▶ [Directions]
1: Answer these questions using the integral question:
(a) How many simple poles does the poster say the integrand has?
(b) What tool did the poster use to check the result?
(c) What property of the function did the poster notice?
2: List every pole that the integral question gives for the integrand.

** Begin Document segment **

Integrate $\int_{0}^{\infty} \frac{x \sin(x)}{(1 + x^{4})} dx$
I'm having some trouble with the integral on the title.
I noticed that it is an even function, so it is the same as doing $\frac{1}{2}\int_{-\infty}^{\infty}\frac{x\sin(x)}{(1 + x^{4})} dx$
It has 4 simple poles which are z$_{1}$=e$^{\frac{\pi i}{4}}$, z$_{2}$=e$^{\frac{3\pi i}{4}}$, z$_{3}$=e$^{\frac{5\pi i}{4}}$, z$_{4}$=e$^{\frac{7\pi i}{4}}$
I tried using the residue theorem to calculate it as
I = $\pi$i$\cdot$[Res$_{z=e^{\frac{\pi i}{4}}}$f(z) + Res$_{z=e^{\frac{3\pi i}{4}}}$f(z)]
and I get
I = $\frac{\pi}{2}\cdot \sin(\frac{1}{\sqrt{2}})\cdot\frac{1 + e^{\sqrt{2}}}{2e^{\frac{\sqrt{2}}{2}}}$
but when I put it on WolframAlpha to check my result I get
I = $\frac{\pi}{2}\cdot \sin(\frac{1}{\sqrt{2}})\cdot e^{\frac{-1}{\sqrt{2}}}$
Help, I don't know what I'm doing wrong. I'm pretty sure I'm calculating the residue right, but maybe I can't use that theorem?

** End Document segment **
** Begin Data supplied **

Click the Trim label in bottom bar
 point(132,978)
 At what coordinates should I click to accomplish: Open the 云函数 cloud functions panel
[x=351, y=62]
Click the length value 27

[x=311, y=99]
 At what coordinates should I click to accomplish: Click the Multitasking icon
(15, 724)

** End Data supplied **
** Begin Data supplied **

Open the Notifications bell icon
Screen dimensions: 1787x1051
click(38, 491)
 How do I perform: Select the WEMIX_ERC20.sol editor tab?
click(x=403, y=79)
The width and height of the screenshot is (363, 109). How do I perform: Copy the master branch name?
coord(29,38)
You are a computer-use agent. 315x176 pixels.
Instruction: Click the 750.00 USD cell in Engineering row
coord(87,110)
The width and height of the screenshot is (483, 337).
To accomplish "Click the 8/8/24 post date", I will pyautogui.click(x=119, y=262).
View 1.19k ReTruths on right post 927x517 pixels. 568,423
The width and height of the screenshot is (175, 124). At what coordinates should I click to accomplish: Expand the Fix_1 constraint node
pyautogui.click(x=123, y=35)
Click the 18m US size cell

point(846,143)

** End Data supplied **
** Begin Data supplied **

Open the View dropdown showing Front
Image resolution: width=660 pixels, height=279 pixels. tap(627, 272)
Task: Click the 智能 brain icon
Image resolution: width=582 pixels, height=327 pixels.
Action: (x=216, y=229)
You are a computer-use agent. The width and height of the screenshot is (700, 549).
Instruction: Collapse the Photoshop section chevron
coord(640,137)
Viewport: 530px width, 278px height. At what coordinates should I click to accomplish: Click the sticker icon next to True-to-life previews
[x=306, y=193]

** End Data supplied **

▶ [Solutions to the exercise]
1:
(a) Four.
(b) WolframAlpha.
(c) It is an even function.

2:
z₁ = e^(πi/4)
z₂ = e^(3πi/4)
z₃ = e^(5πi/4)
z₄ = e^(7πi/4)